It’s been a while since I’ve written here, and today gave me the perfect reason to renew my association with this tome.I have a trainee who was giving me genuine reason to question my techniques. Until today. Let’s call her Nicki – not her real name, obviously. Nicki is 33 years of age, and hails from the sub-continent where certain cultural norms exist surrounding the fairer gender. I’ll not say any more than that. Suffice to say, driving is not considered a ‘must-do’ activity for women, but Nicki is not typical of most women in her culture. She wants to drive and I admire her spirit.
Like some new drivers, and especially those who come to driving at a more mature age than your average adolescent teenager, Nicki, when I first met her, had never sat behind a steering wheel. Never steered a car, never touched a brake or accelerator. Her understanding of driving was, and remains, a very healthy level of respect for the weapon she takes charge of everytime we meet. Initially, she was thrilled and petrified at the same time. Steering was a mystery, the car, a disobedient monster unwilling to bend to her physical commands. She would over-steer constantly, which led in turn to coming very close to kerbs, parked cars, trees and telegraph poles. But training cars come complete with dual controls and an accompanying supervisor. Me. Nothing bad was ever going to happen, but all the soothing words on my part, all the encouragement, guidance and psychological entreaties to not fixate on what she feared hitting seemed to be to no avail.

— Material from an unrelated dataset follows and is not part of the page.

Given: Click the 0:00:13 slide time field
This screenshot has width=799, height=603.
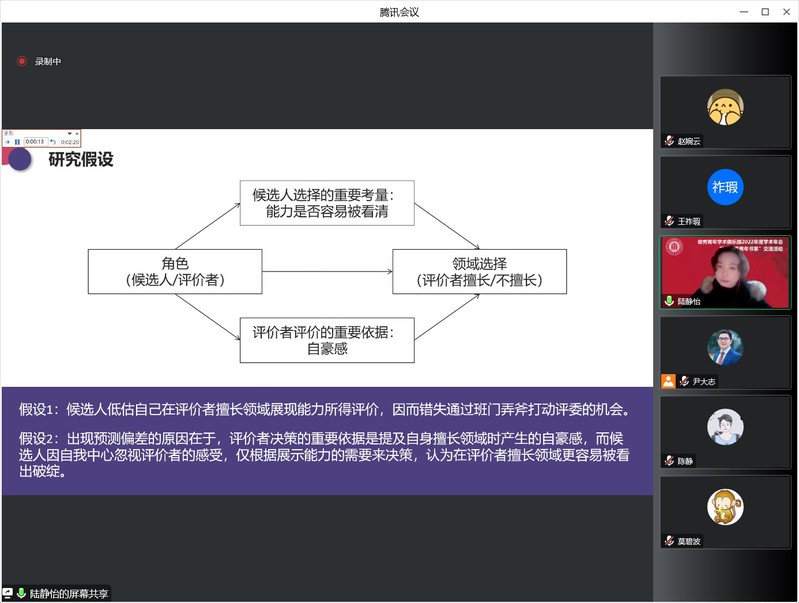Looking at the screenshot, I should click(35, 142).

Five times we’d been out before today, and five sessions which wound up with very little progress. The abject fear of hitting something or having something hit us was stymieing Nicki’s desire to get into the ‘driving’ part of her learning. Combine that ‘collision anxiety’ (which is what I call it) with infrequent opportunities to practice, and I feared that progress would never occur. That was, until today. Last evening, Nicki and her husband, went for a drive around the block. That was all, just a drive around the block. Today, it was as if someone new was sitting alongside me in the car. Yes, we still had the odd moment of fear but there was a potent and tangible sense of determination on the driver’s side of the car today. We actually ‘drove’ today, further than we’ve ever attempted to date. Through two huge roundabouts, in and out of numerous suburban streets, onto main roads with other traffic. In fact further than I’d ever thought possible until now. She even drove us into her driveway and up to her home. Something I’d never have asked her to do previously.
There are numerous lessons from today for me, principally that my approach is correct, but persistence does pay off eventually. For Nicki, I believe she now understands that if she is afraid of hitting something, she will tend to fixate on that something to the detriment of her true focus which must be the road ahead. It is a well understood paradigm that road ‘accidents’, or collisions occur because the driver(s) fixate on the object they wind up hitting because of the momentary stress of NOT wanting to hit that something. In other words, if you’re afraid of hitting something, staring at it in abject fear will only ensure that you DO hit it. Staying focused on the job at hand, on the road ahead……far ahead…….will ensure that as a driver you are as informed about conditions, environment, the car you’re driving and all the other traffic around you, as you can possibly be. Distractions are a part of the environment. Learn to deal with them, put them aside, and focus on what is most important and you WILL succeed. This goes for life in general, not just driving.
Kudos Nicki!! Now, stick to it, get out and practice. I’m looking forward to driving further with you when we next meet.